DOCUMENT EXCERPT
--- Begin ---

WITH a dramatic design that references calligraphy, views of the Gulf of Thailand and Cantonese and Sichuan cuisine that promotes health and sustainability, the show-stopping Yitong Chinese Restaurant & Sky Bar has debuted in vibrant Pattaya.
The rooftop restaurant and bar opened this month on the 12th floor of the Meliá Pattaya Hotel, which celebrated its grand opening on February 14 this year on Second Road, known as Pattaya Sai Song, near a number of attractions.
Upon entering the venue, diners are greeted by a ribbon-like ceiling sculpture installation that is a compelling contemporary interpretation of calligraphy. Featuring gold and black trim with pops of crimson to signal prosperity, the restaurant’s color palette is enhanced by the backdrop of floor-to-ceiling windows overlooking Pattaya’s beach and sky.

--- End ---

Write out the part of the Pattaya restaurant article between "The rooftop restaurant" and "number of attractions.", inclusive. The lines that follow aren't needed for this.

INFORMATION SHOWN
--- Begin ---

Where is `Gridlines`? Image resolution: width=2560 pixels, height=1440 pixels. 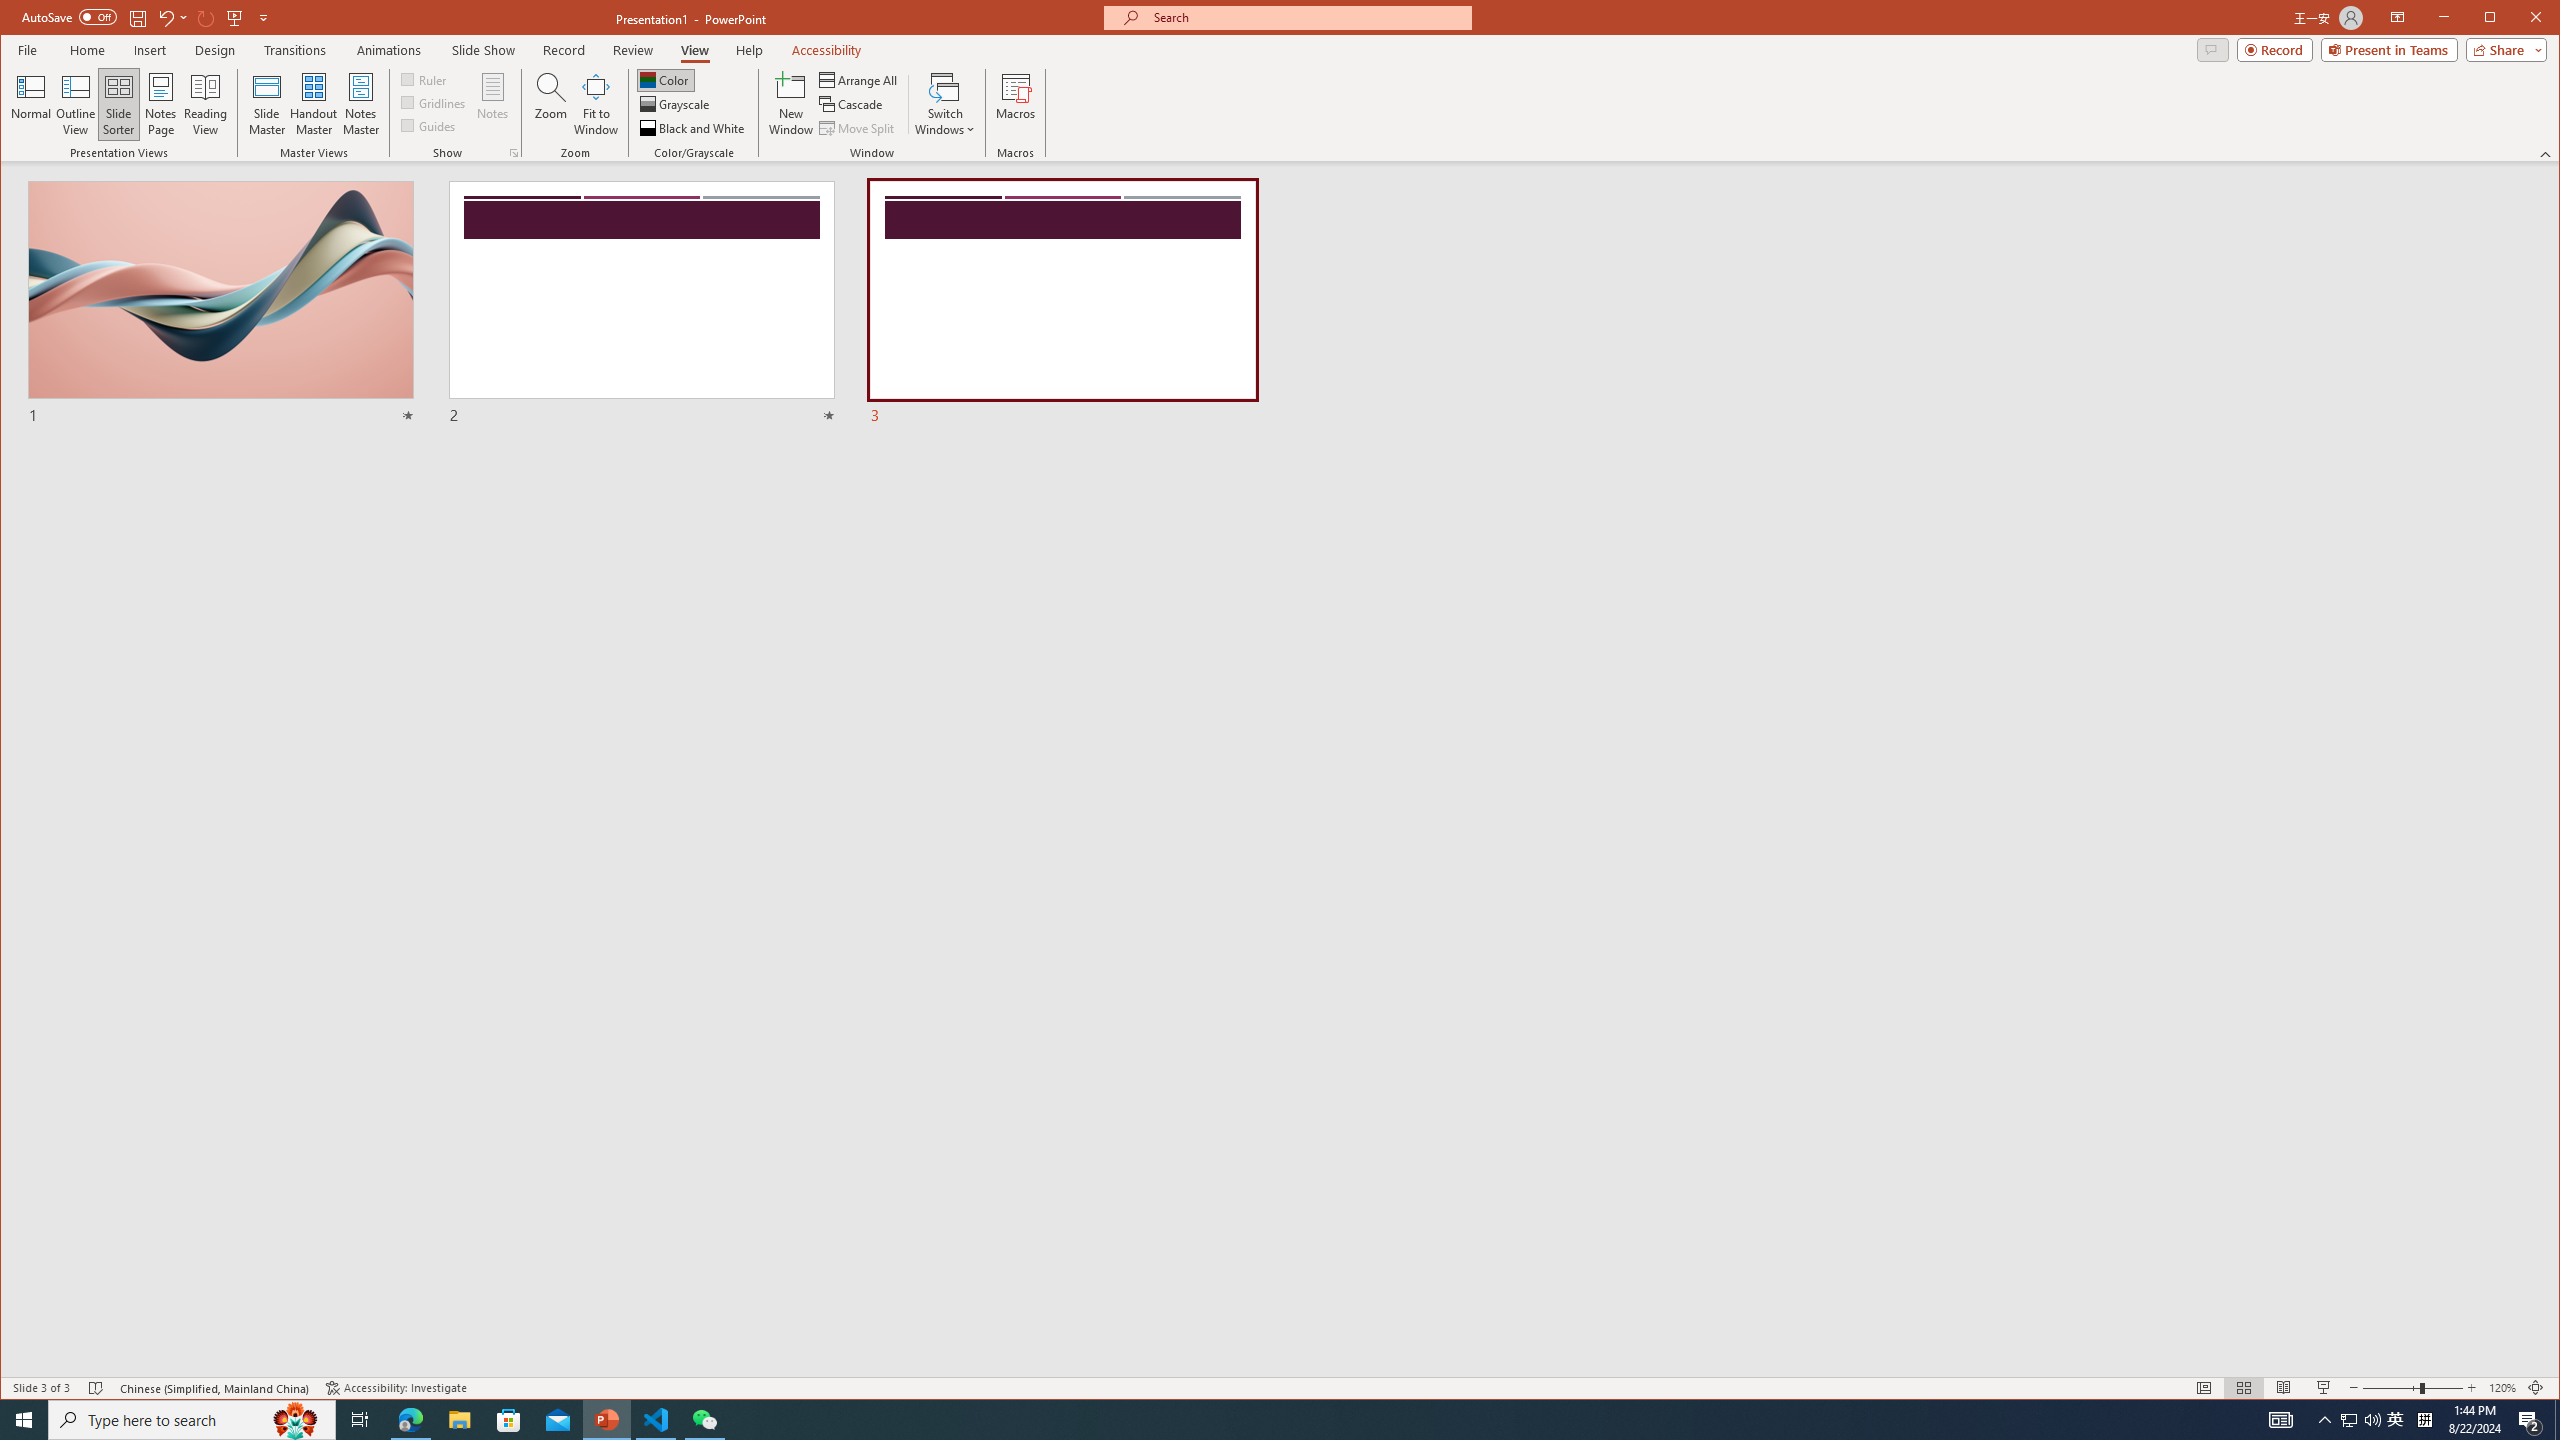 Gridlines is located at coordinates (434, 102).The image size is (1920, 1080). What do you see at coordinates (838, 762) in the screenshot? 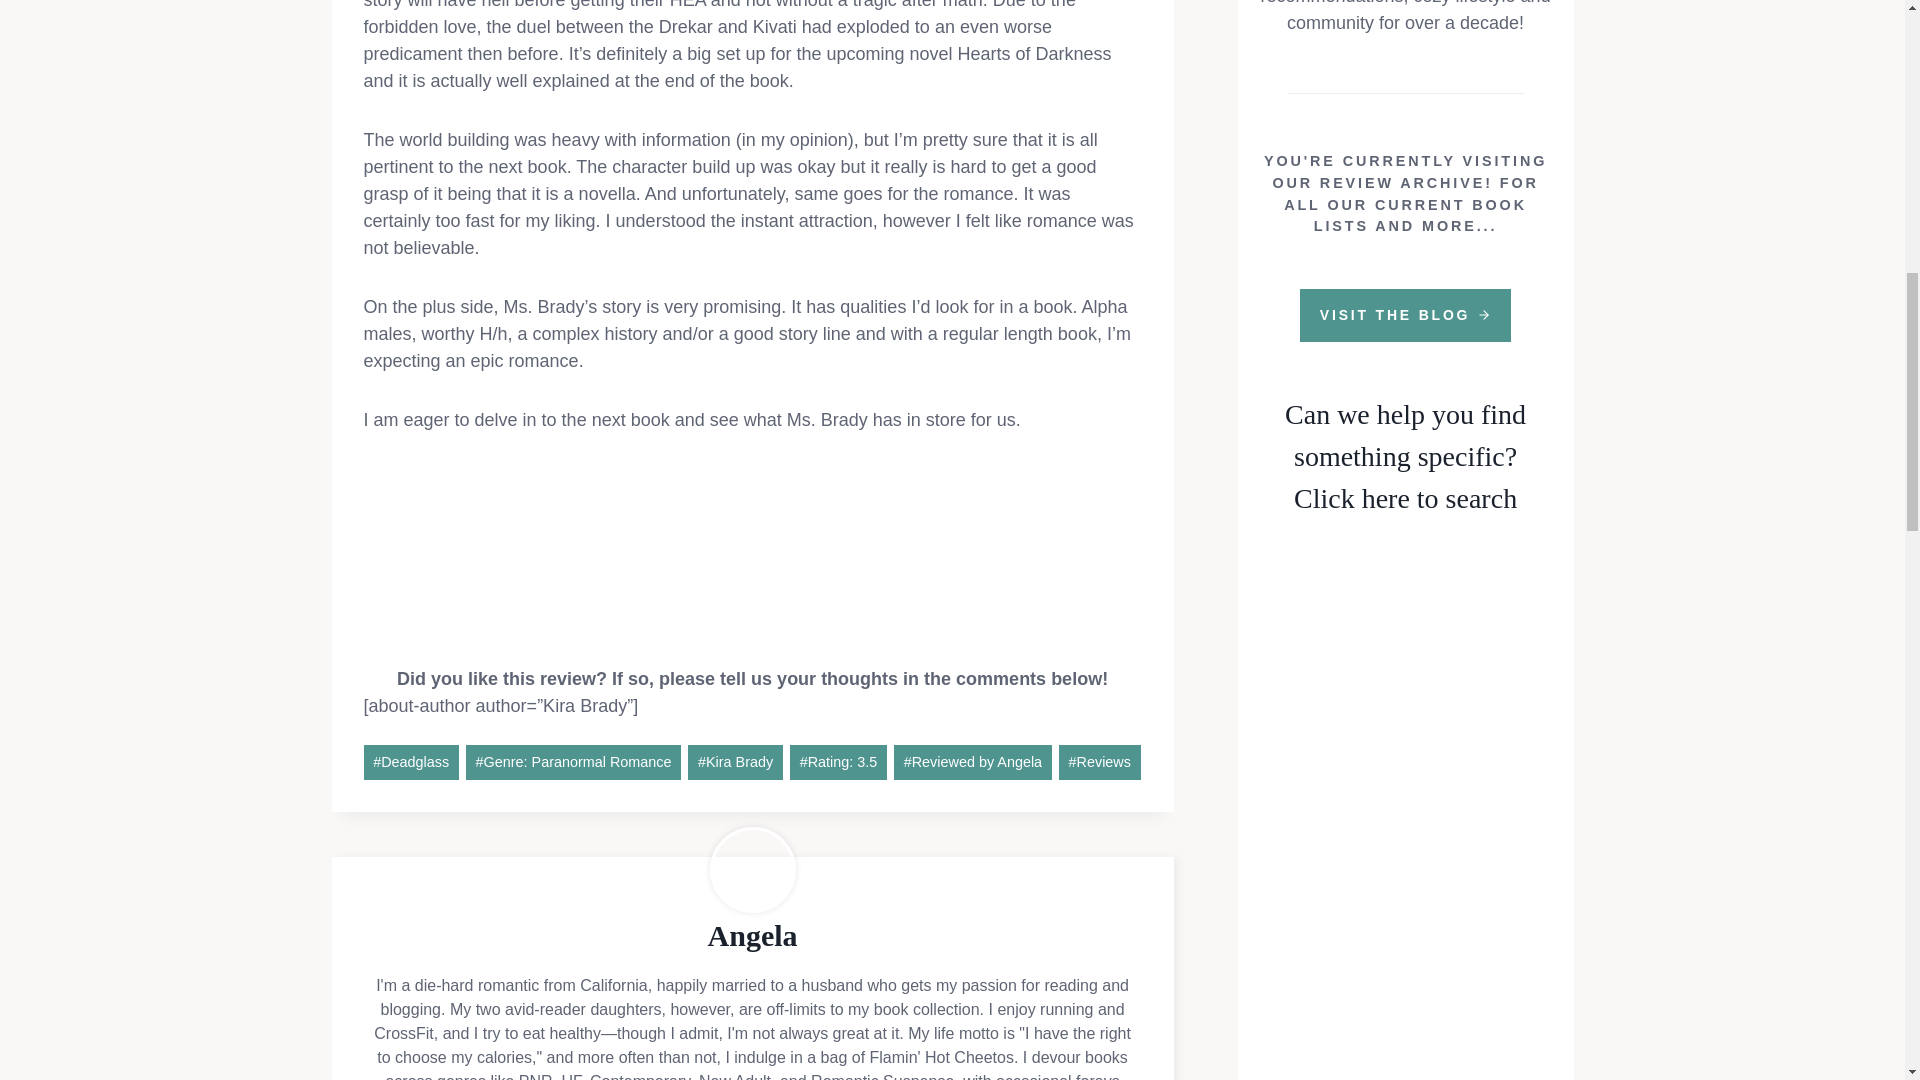
I see `Rating: 3.5` at bounding box center [838, 762].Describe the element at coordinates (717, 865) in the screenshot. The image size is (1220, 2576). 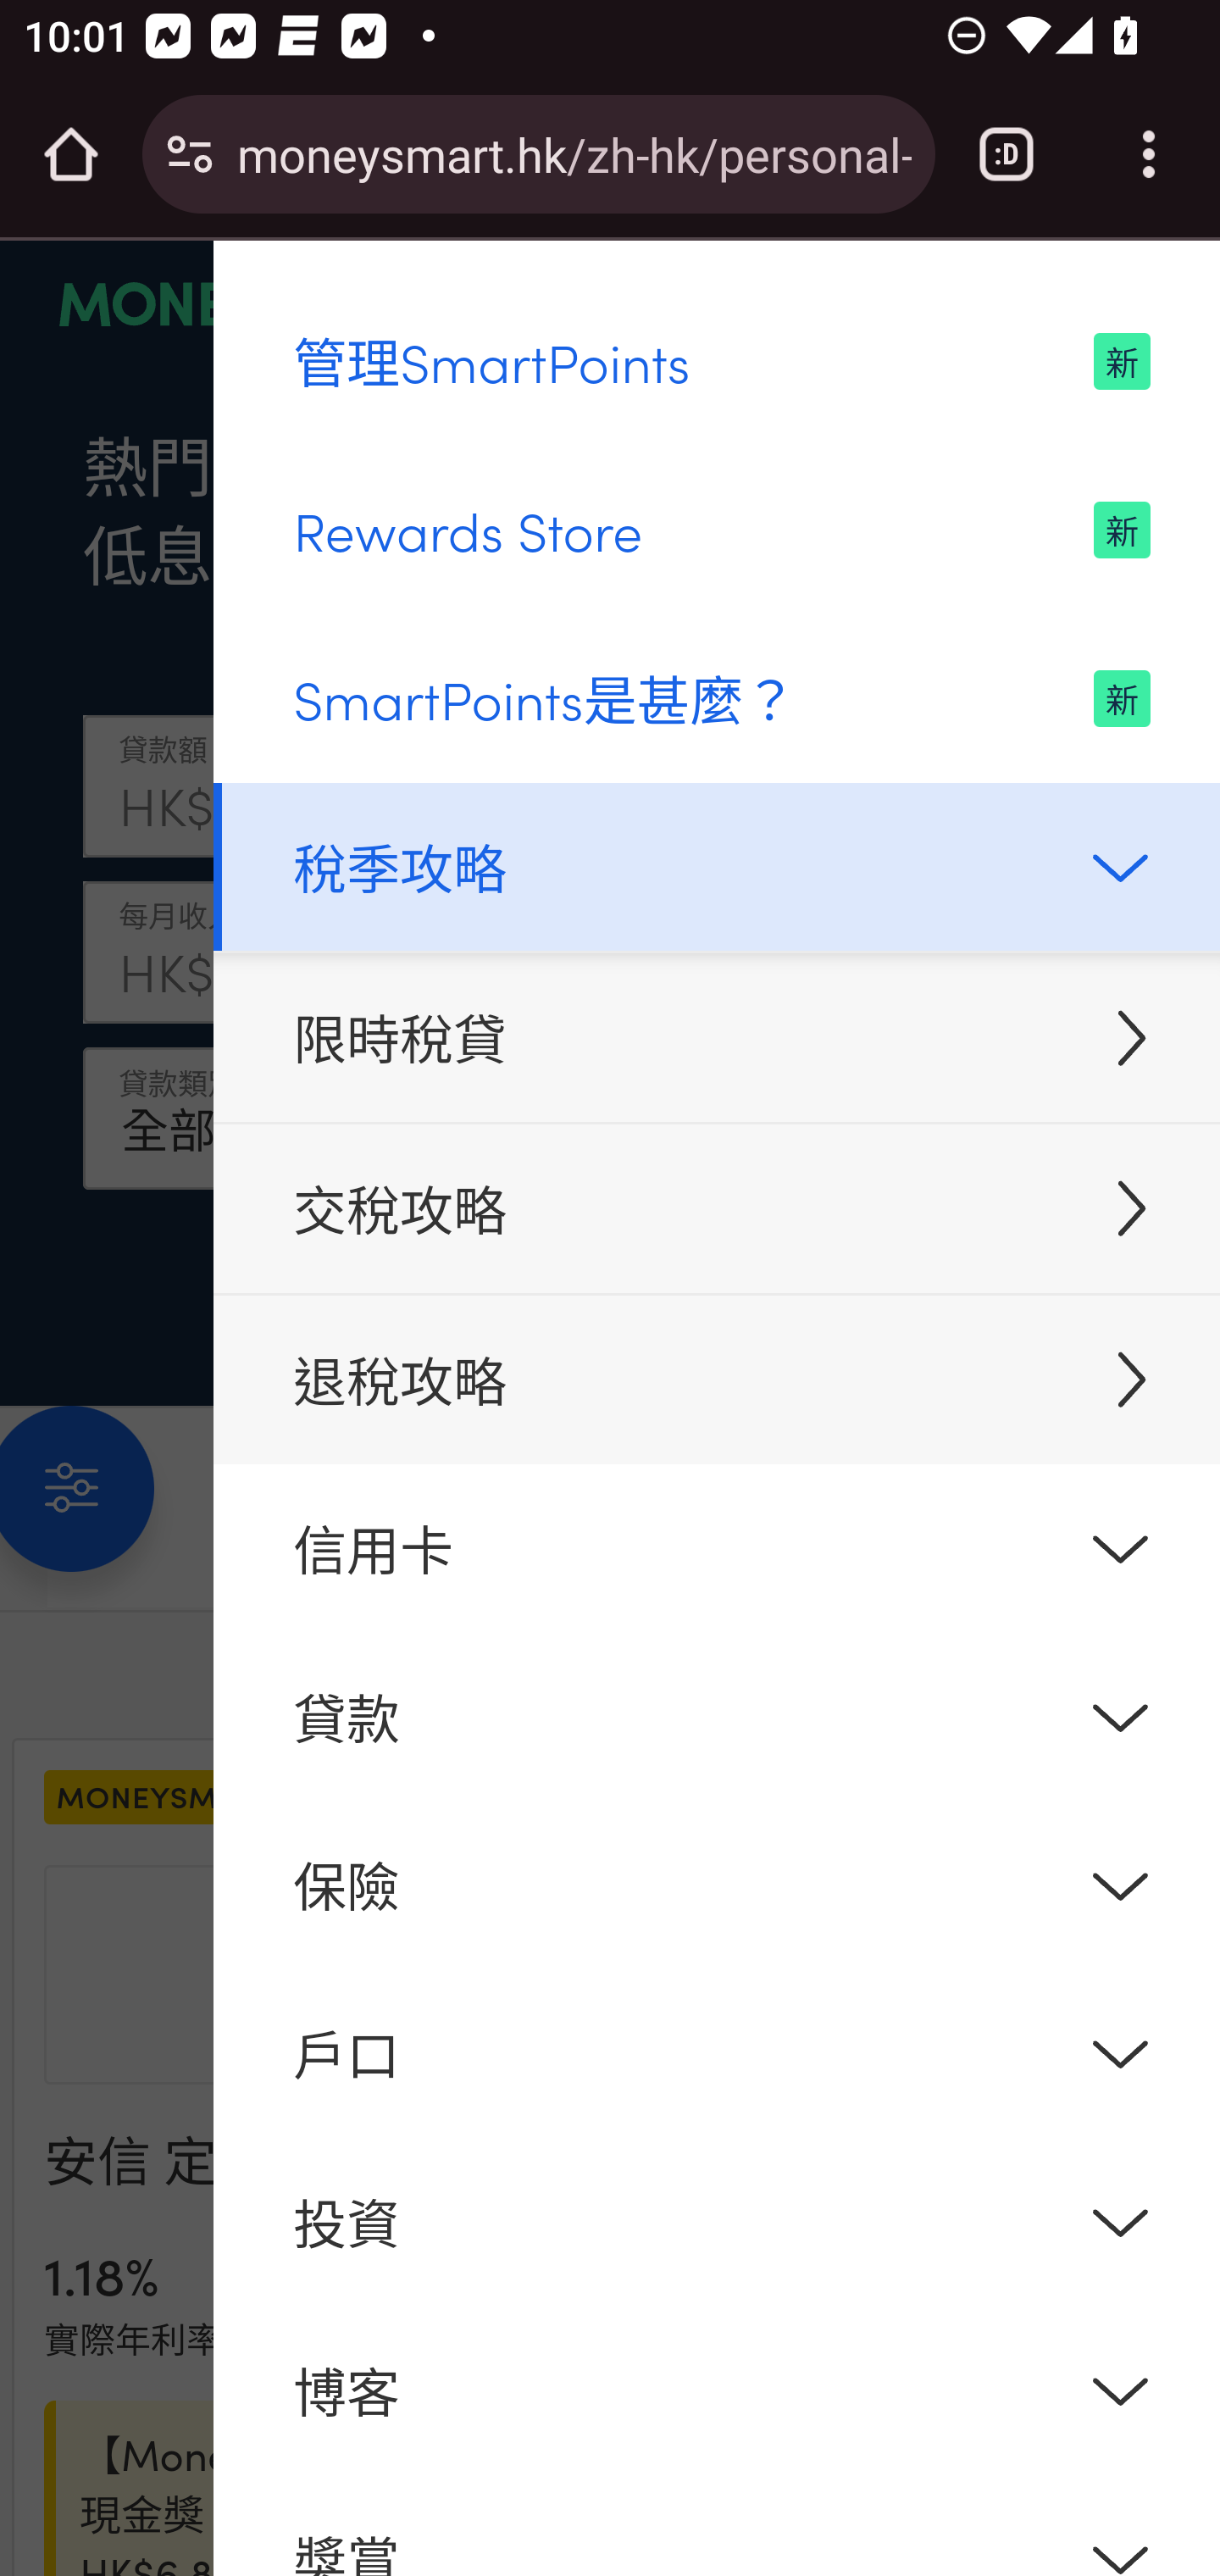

--- End ---

OUTPUT OF THE TASK
The rooftop restaurant and bar opened this month on the 12th floor of the Meliá Pattaya Hotel, which celebrated its grand opening on February 14 this year on Second Road, known as Pattaya Sai Song, near a number of attractions.